So far, I have imported the text:
tempest.v <- scan("data/plainText/tempest.txt", what="character", sep="\n")
Identified where all of the speaker positions begin:
speaker.positions.v <- grep('^[^\\s]\\w+:', tempest.v)
Added a marker at the end of the text:
tempest.v <- c(tempest.v, "END:")
Here's the part where I'm having difficulty (assuming what I've already done is useful):
for(i in 1:length(speaker.positions.v)){
if(i != length(speaker.positions.v)){
speaker.name <- debate.v[speaker.positions.v[i]]
speaker.name <- strsplit(speaker.name, ":")
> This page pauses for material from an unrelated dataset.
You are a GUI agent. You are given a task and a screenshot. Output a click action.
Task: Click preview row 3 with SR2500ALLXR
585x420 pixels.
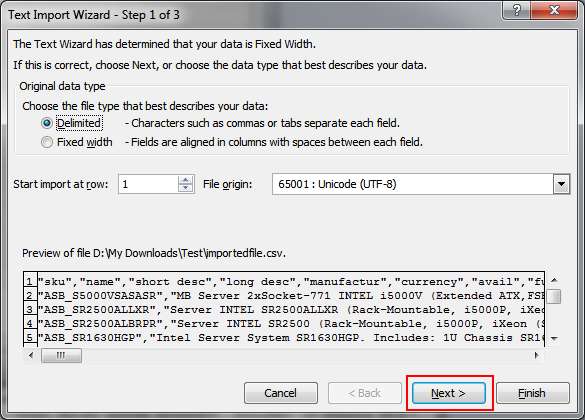(x=291, y=310)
speaker.name <- unlist(speaker.name)
start <- speaker.positions.v[i]+1
end <- speaker.positions.v[i+1]-1
speaker.lines.v <- debate.v[start:end]
}
}
Now I have variable speaker.name that has, on the left-hand side of the split, the name of the character who is speaking. The right-hand side of the split is the dialogue only up through the first line break.
I set the start of the dialogue block at position [i]+1 and
the end at [i+1]-1 (i.e., one position back from the beginning of the subsequent speaker's name).
Now I have a variable, speaker.lines.v with all of the lines of dialogue for that speaker for that one speech.
How can I collect all of Prospero's then Miranda's (then any other character's) dialogue into a single (list? vector? data frame?) for analysis?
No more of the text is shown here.